Among the lines below, a stretch begins at the one with "You are a GUI" and ends at the one with "Privacy Policy (441, 1305)". Repeat that stretch exactly, ends included.

### GIVEN ENTRIES
################

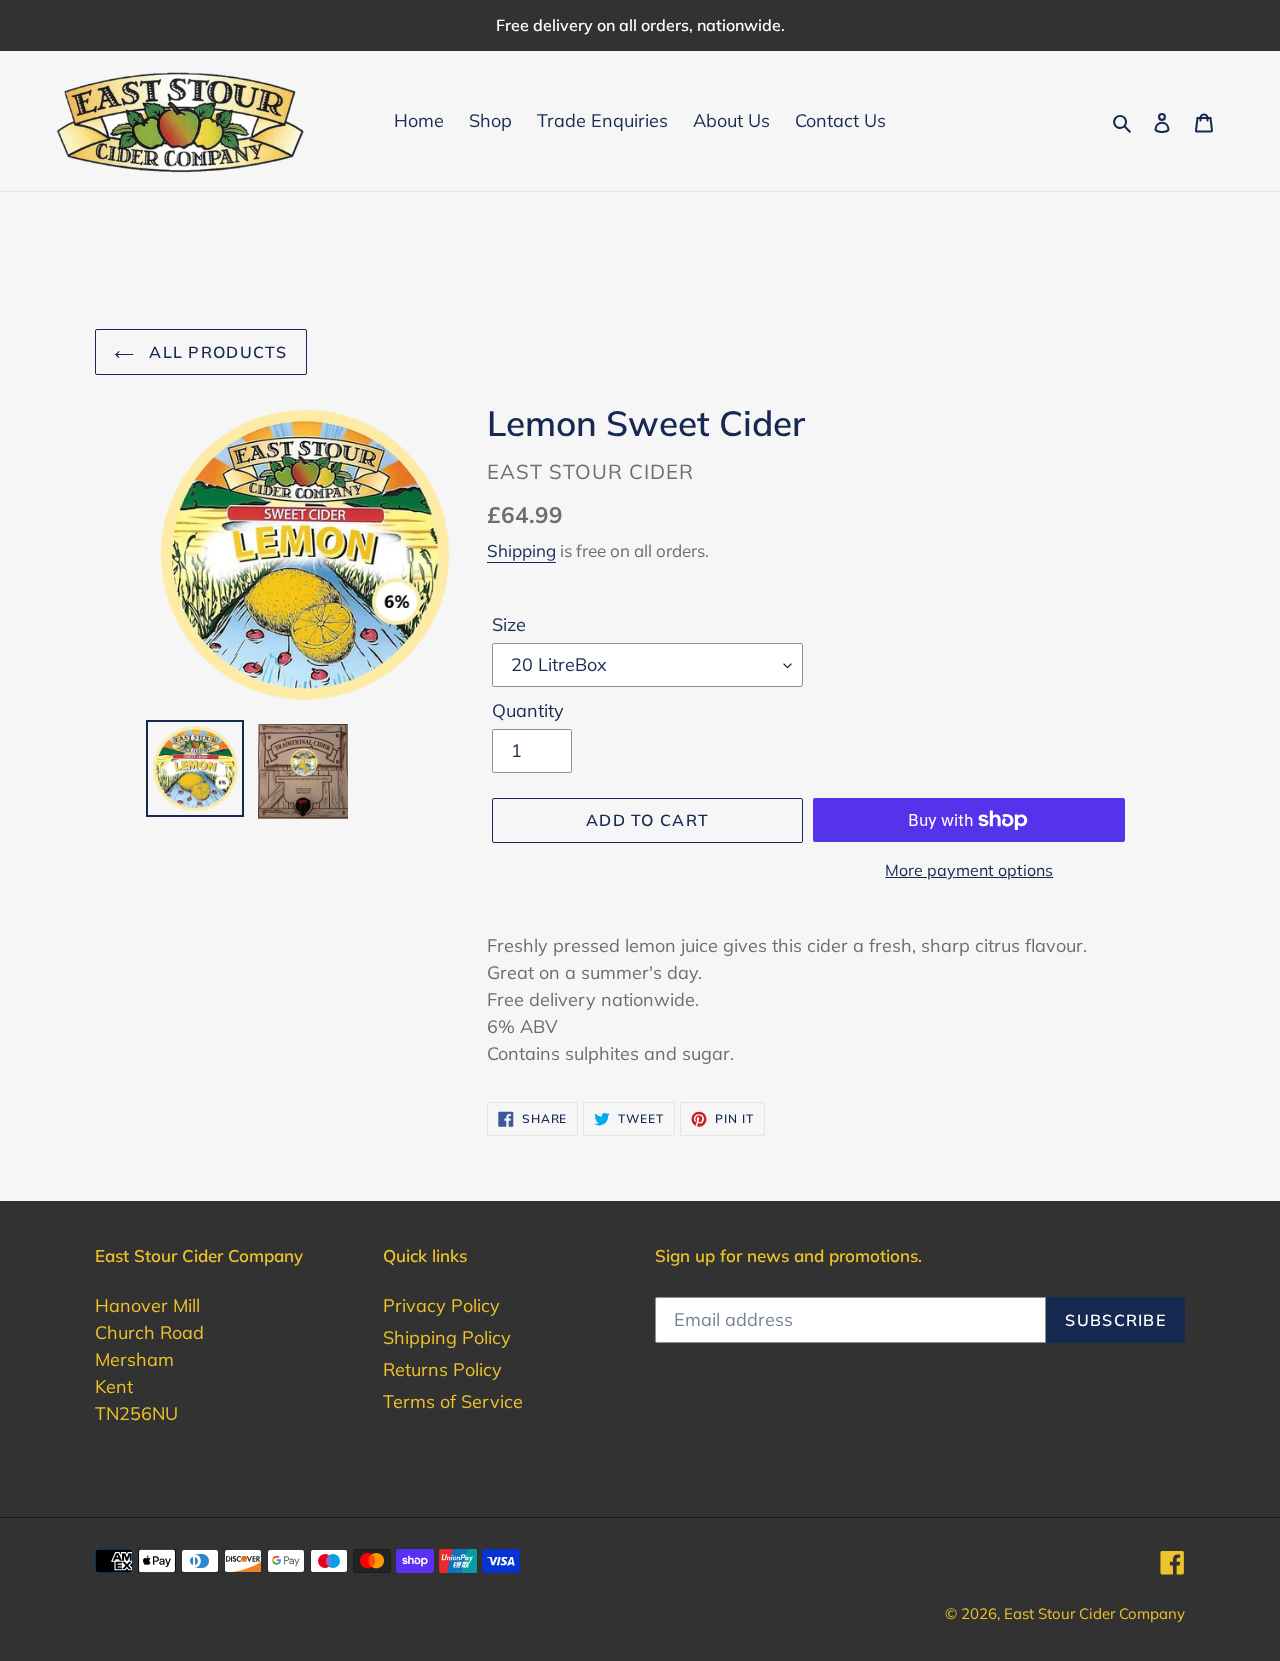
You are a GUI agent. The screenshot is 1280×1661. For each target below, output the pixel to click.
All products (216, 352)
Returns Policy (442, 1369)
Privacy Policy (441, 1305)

################

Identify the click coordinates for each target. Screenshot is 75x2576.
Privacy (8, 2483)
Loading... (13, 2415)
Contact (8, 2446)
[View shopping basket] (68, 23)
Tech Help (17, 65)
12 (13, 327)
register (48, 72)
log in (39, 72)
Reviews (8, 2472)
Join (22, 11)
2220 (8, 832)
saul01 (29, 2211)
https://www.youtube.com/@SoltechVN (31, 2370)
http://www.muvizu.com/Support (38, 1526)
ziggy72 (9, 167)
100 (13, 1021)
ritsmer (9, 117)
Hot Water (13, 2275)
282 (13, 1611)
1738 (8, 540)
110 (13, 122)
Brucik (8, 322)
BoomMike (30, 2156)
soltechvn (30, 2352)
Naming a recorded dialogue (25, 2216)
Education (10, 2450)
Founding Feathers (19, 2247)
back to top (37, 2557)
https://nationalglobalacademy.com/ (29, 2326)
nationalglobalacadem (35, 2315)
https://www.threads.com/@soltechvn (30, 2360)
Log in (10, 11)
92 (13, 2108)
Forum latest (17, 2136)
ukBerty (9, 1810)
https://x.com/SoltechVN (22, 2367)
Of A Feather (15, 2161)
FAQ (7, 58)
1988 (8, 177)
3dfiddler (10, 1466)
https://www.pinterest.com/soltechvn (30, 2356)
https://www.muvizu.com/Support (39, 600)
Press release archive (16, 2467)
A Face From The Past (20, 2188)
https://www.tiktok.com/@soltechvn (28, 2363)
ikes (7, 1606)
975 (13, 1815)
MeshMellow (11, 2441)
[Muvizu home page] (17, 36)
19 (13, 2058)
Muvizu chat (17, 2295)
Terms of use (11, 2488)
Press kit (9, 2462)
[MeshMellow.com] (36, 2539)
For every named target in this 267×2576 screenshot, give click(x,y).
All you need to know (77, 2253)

################

### OUTPUT OF THE EXERCISE
You are a GUI agent. The screenshot is 1280×1661. For each target below, output the pixel to click.
All products (216, 352)
Returns Policy (442, 1369)
Privacy Policy (441, 1305)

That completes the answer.